Placental trophoblast transfer of opioids following exposures to individual or mixtures of opioids in vitro

Abstract

Infants born with neonatal abstinence syndrome increased 5-fold between 2000 and 2012. Prenatal exposure to opioids has been linked to altered brain development, congenital heart defects, neural tube defects, and clubfoot. In the study presented here, placental transfer rate of six opioids; morphine, heroin, fentanyl, methadone, oxycodone, and naloxone was compared in vitro using a human trophoblast cell monolayer model, BeWo b30. The rate and concentration of opioid translocation were investigated individually and in mixtures. The opioid transfer was quantified at 5, 15, 30, 60, and 120 min, using target liquid chromatography-mass spectrometry. The transfer was lowest for heroin (<1.2% of administered dose at 120 min; the permeability across the cells [P]: 0.21 × 10−5 cm/s) and highest for oxycodone (13.2% of administered dose at 120 min; P: 2.46 × 10−5 cm/s).
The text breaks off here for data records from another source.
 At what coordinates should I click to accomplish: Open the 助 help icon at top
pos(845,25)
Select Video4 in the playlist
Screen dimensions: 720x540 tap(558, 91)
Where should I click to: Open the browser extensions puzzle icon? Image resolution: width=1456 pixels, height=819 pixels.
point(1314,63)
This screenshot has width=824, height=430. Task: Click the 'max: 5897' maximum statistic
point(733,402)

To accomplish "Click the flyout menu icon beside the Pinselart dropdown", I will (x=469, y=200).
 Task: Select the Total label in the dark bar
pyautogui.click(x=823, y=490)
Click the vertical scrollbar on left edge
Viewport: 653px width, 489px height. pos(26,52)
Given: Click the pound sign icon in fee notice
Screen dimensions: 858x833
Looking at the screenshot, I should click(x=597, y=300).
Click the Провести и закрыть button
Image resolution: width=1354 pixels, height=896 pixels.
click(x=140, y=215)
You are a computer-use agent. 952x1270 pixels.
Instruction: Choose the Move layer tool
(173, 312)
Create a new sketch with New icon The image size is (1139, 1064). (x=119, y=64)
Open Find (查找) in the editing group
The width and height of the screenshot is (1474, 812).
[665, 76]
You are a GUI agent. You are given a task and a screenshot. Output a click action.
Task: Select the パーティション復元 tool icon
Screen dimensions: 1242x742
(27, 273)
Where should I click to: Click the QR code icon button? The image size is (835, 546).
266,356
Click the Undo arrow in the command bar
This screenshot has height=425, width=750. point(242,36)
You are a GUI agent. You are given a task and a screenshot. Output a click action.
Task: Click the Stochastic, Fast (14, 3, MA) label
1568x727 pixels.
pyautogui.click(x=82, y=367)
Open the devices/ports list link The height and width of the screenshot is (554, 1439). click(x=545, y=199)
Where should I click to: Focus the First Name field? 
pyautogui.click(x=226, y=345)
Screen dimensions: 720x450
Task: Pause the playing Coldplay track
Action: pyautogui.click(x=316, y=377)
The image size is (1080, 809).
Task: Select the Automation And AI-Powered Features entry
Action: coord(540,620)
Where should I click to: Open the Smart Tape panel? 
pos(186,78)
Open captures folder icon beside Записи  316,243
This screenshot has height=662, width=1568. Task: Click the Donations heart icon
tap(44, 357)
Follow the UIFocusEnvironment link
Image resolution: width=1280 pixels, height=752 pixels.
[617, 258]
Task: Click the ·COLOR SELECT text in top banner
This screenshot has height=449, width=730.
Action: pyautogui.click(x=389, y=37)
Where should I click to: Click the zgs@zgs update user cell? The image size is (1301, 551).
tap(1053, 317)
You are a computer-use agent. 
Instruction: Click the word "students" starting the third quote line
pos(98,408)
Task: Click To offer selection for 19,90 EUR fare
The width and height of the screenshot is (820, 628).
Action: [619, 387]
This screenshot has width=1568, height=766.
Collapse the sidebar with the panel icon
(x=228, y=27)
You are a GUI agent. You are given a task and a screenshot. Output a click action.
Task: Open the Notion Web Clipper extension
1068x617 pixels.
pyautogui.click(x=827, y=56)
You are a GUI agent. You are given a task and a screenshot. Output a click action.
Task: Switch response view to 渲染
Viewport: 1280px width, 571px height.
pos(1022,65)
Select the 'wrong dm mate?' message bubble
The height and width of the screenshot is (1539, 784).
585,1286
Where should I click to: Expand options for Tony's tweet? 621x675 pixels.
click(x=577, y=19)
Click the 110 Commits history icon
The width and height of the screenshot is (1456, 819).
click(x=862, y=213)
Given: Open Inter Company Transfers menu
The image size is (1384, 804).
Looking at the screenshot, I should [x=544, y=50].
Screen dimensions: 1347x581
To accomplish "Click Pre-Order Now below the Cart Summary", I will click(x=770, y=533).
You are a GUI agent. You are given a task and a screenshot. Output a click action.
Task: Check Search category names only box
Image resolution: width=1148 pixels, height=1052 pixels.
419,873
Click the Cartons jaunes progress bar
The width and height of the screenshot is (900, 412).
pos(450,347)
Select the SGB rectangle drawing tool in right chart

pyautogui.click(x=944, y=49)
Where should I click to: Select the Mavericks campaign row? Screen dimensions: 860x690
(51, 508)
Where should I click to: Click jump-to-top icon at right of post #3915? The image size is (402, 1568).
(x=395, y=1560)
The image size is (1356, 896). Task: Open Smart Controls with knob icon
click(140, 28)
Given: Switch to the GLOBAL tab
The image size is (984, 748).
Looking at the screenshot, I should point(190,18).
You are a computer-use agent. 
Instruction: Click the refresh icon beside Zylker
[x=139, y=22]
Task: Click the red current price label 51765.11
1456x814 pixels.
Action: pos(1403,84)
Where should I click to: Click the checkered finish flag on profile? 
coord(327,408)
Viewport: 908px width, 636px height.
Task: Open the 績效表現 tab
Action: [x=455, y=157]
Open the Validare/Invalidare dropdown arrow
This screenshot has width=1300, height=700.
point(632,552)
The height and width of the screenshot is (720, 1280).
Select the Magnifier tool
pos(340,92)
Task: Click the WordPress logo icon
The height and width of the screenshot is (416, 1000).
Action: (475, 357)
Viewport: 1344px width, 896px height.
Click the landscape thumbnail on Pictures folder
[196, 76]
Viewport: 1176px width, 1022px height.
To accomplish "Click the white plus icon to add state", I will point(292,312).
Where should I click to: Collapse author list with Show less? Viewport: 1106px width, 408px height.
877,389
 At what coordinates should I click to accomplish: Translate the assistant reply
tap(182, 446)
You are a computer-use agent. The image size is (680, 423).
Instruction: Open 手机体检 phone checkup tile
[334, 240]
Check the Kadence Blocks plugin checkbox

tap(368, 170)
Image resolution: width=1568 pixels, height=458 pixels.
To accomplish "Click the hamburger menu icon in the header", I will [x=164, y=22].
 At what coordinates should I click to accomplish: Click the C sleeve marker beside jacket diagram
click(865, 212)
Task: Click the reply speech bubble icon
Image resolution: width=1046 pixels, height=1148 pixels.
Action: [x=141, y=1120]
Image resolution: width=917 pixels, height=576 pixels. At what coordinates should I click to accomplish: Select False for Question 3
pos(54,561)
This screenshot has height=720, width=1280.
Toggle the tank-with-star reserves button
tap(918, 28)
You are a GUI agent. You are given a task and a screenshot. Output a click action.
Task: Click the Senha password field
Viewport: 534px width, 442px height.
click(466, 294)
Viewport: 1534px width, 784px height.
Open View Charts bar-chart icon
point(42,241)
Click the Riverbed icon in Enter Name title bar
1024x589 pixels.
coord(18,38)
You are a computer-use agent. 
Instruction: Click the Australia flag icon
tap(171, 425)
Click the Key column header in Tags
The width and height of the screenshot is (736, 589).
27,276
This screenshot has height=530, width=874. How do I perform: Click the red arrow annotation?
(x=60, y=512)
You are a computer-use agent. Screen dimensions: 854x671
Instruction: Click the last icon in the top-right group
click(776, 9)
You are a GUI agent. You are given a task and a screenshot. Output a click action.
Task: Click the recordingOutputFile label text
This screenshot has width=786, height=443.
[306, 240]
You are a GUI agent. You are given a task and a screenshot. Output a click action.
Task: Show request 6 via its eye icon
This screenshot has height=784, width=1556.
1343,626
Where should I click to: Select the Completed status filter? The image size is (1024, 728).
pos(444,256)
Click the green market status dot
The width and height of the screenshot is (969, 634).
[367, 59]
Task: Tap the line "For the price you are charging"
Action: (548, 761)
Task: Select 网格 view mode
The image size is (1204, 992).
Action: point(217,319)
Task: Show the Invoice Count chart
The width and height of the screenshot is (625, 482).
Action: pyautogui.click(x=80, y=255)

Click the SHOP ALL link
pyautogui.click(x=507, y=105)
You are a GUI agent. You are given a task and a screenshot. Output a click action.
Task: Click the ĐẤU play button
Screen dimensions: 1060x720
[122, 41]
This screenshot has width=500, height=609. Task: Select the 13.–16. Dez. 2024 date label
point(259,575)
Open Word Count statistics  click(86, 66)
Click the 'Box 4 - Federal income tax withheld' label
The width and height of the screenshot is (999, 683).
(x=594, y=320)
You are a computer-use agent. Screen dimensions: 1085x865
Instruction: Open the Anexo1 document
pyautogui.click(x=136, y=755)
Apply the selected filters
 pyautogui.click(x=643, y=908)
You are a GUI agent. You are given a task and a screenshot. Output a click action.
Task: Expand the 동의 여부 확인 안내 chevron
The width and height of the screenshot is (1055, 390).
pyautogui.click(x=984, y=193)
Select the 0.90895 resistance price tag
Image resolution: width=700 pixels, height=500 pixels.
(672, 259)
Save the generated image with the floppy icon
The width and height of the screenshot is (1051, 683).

As oxycodone is a preferred drug for both short- and long-term pain treatment, more knowledge is needed to understand the potential adverse impact on fetal development, growth, and well-being. Opioid exposure is likely to happen as mixtures, and we therefore investigated the transfer of selected mixtures. Permeability was significantly decreased for heroin when administered together with fentanyl. This study demonstrates that the transfer rate between individual opioids varies significantly and that some mixtures may impact the transfer of some individual opioids like heroin. Impact statement: Gaining knowledge about opioid exposure and placental transfer of opioids is an important part of providing clinicians with the necessary information for therapeutic strategies during pregnancy in the rising opioid epidemic. Opioids exposure often includes a mixture rather than an exposure to an individual opioid. We investigated placental trophoblast permeability to opioids in vitro for six individual opioids and selected mixtures. The rate and concentration of opioid translocation across placental trophoblast monolayer varied considerably between the six investigated opioids. Oxycodone had the highest level of translocation. We also found that the transfer of heroin decreased when administered together with fentanyl, while no change was observed for fentanyl transfer in the mixture. This suggests that opioid mixtures may decrease translocation of some opioids while others are unaffected.